Written request =>
Rewrite the entries from the line containing "Change your sell" through the line containing "Volkswagen used cars (663, 751)", both included, changing "used cars" to "second-hand cars" and keeping everything else the same. Give only those lines.
**** Data records ****
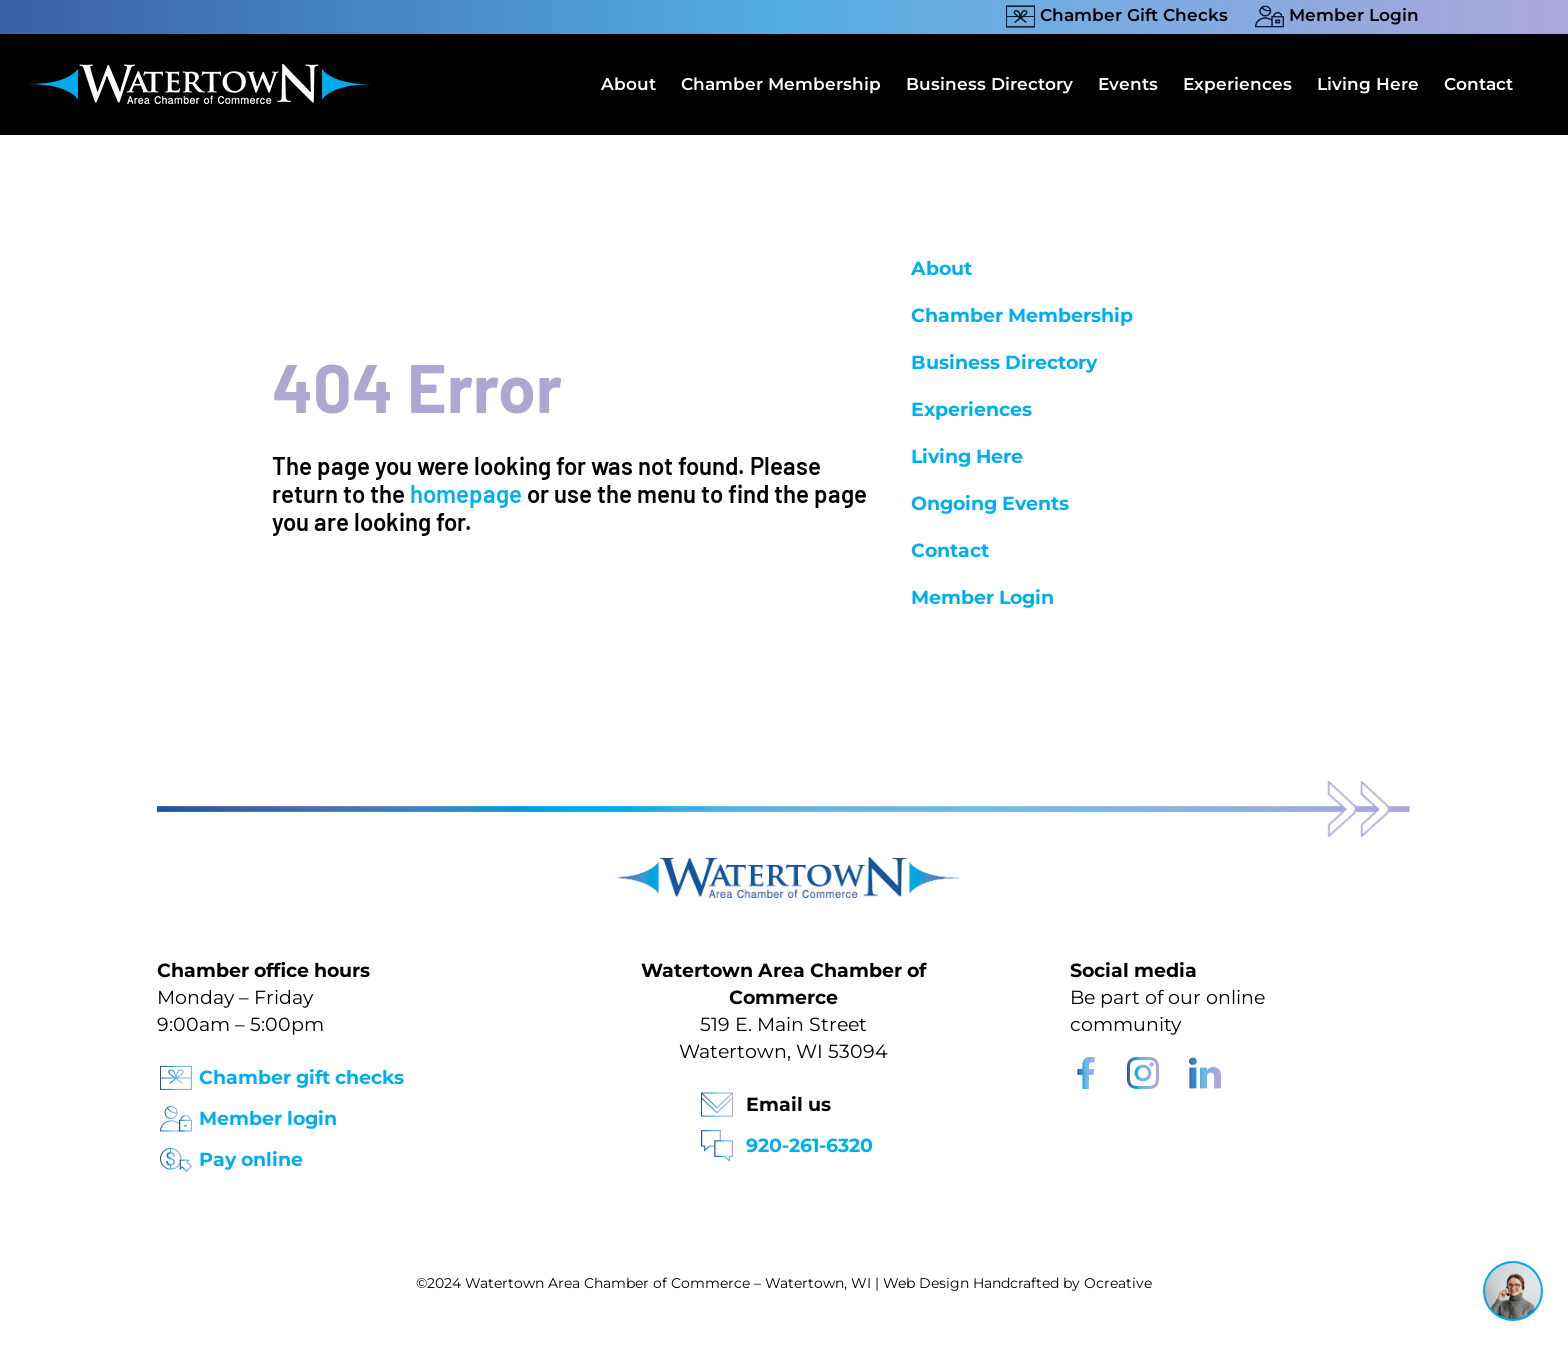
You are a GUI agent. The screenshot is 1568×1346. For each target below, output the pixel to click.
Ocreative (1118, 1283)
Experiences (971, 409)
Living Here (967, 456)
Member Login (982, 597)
****
**** Data records ****
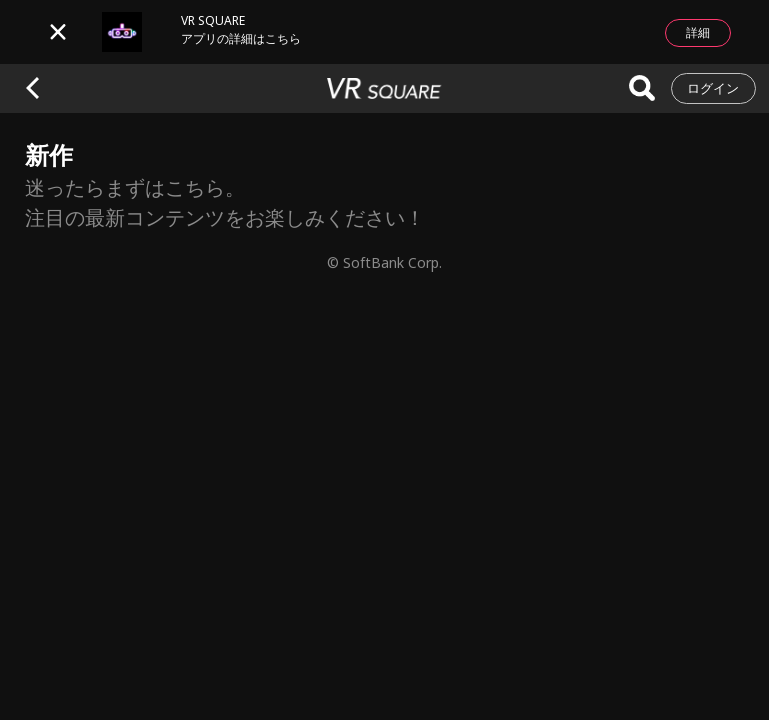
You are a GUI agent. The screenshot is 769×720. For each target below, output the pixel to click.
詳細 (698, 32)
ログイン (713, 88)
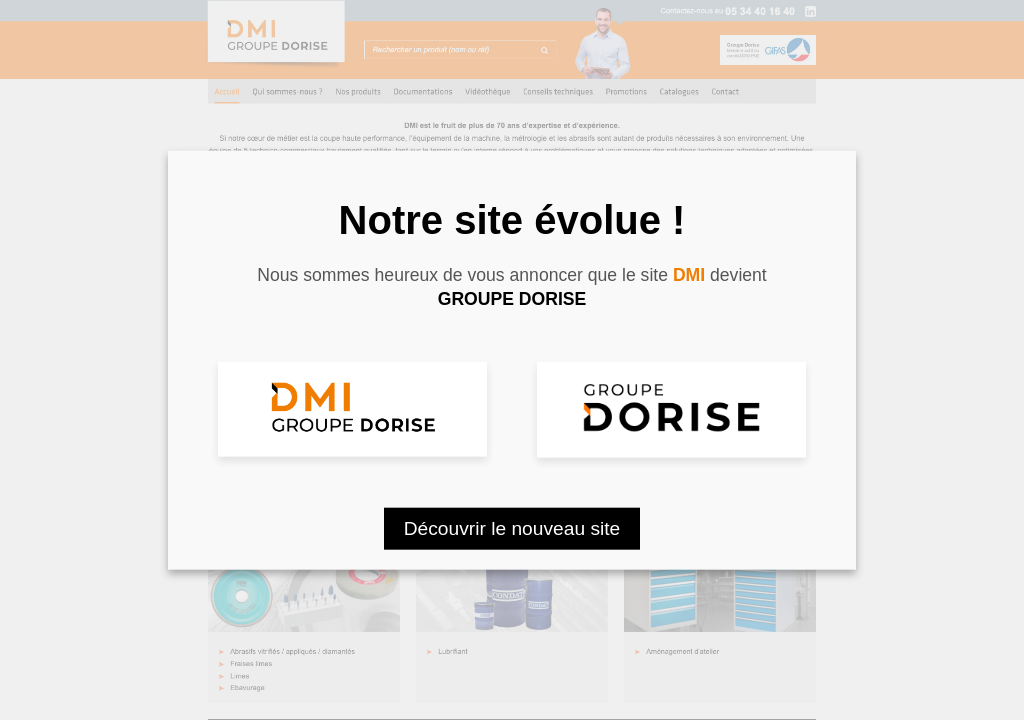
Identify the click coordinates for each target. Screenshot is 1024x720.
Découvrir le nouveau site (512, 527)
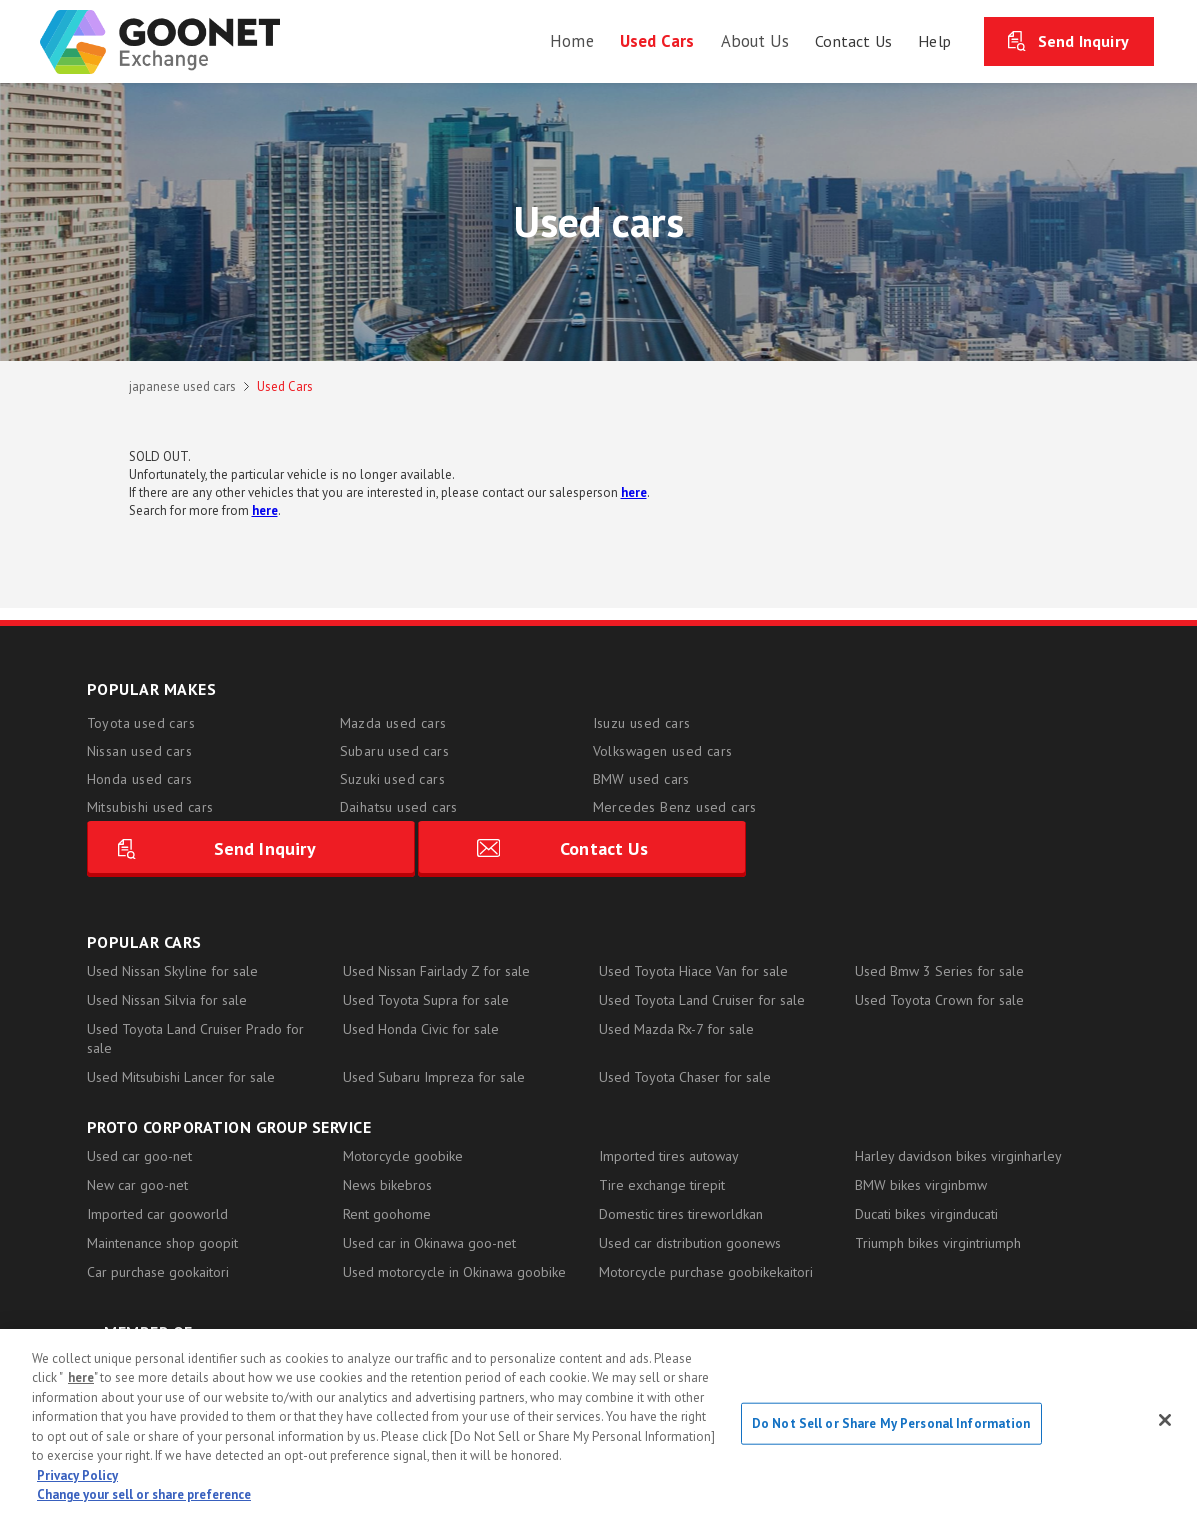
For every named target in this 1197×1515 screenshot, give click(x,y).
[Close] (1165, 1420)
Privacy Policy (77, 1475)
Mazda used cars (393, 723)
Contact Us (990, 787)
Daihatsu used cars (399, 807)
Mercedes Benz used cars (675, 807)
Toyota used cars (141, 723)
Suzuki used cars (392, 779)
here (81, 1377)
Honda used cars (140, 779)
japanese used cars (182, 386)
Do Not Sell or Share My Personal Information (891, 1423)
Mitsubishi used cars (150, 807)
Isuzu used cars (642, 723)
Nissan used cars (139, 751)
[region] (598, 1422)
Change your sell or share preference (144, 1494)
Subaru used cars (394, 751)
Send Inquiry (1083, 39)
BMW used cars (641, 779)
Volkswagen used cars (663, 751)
****
Task output =>
Change your sell or share preference (144, 1494)
Subaru second-hand cars (394, 751)
Send Inquiry (1083, 39)
BMW second-hand cars (641, 779)
Volkswagen second-hand cars (663, 751)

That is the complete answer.